Items from a dataset
Begin

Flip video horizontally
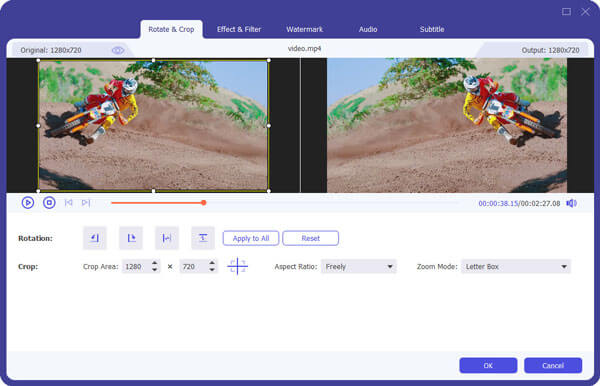 [167, 238]
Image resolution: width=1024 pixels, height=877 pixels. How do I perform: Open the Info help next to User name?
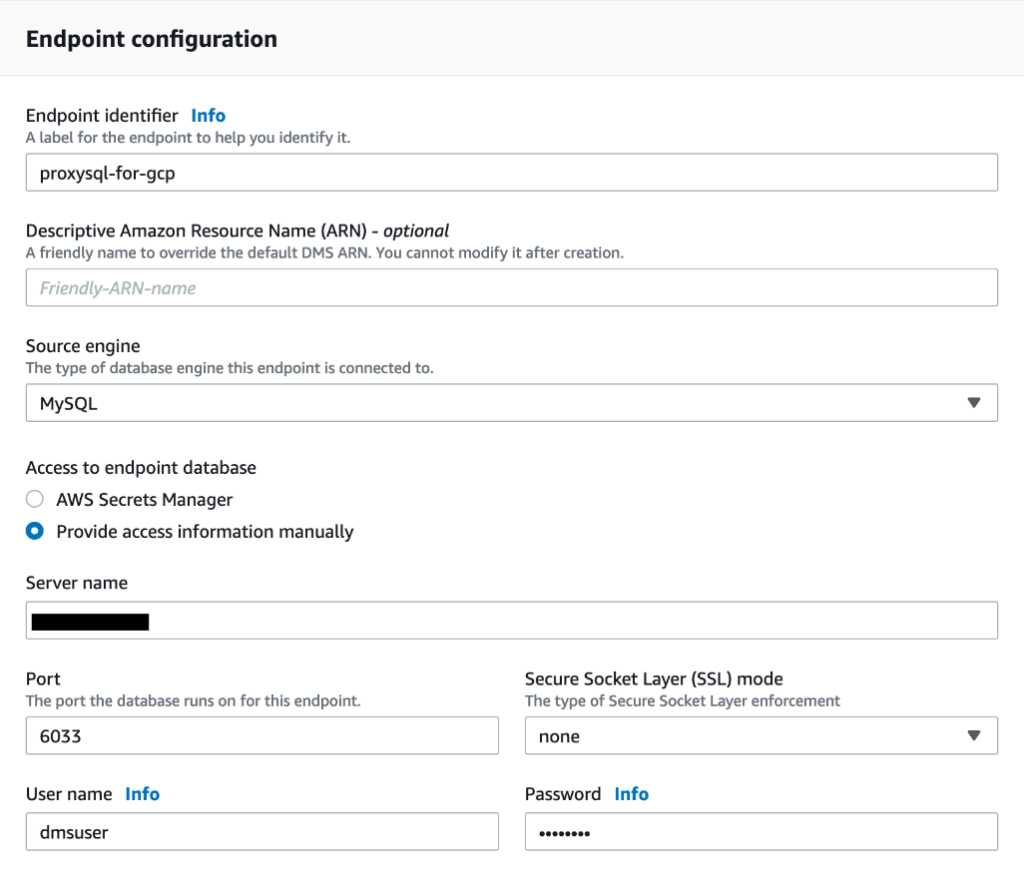pyautogui.click(x=142, y=794)
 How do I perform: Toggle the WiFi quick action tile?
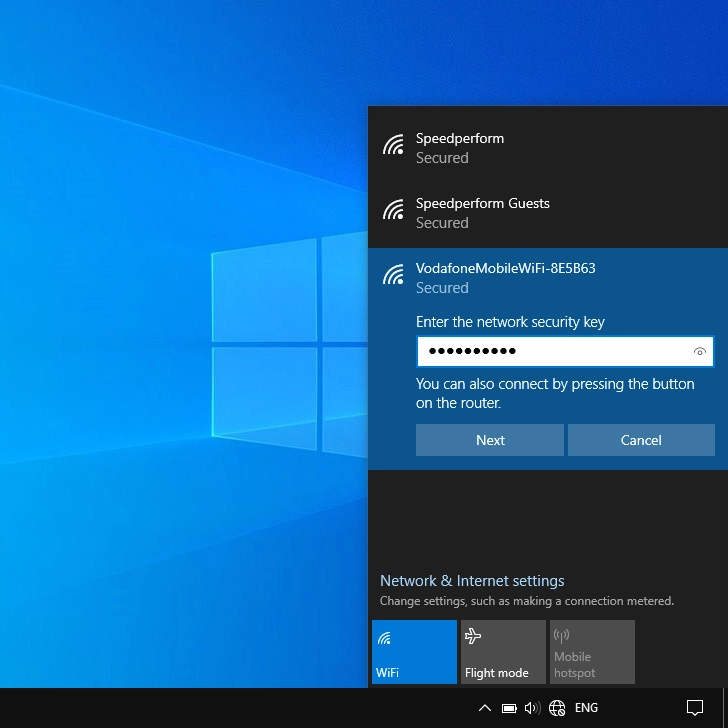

End

■ **What you should do**:
Could you rewrite the stretch of records from the line containing "Image resolution: width=1024" through the end, swapping "How do I perform" for "How can I carry out" and keeping all else unchanged? Leave the pictures out.

■ **Exercise response**:
Image resolution: width=1024 pixels, height=877 pixels. How can I carry out: Open the Info help next to User name?
pyautogui.click(x=142, y=794)
 How can I carry out: Toggle the WiFi quick action tile?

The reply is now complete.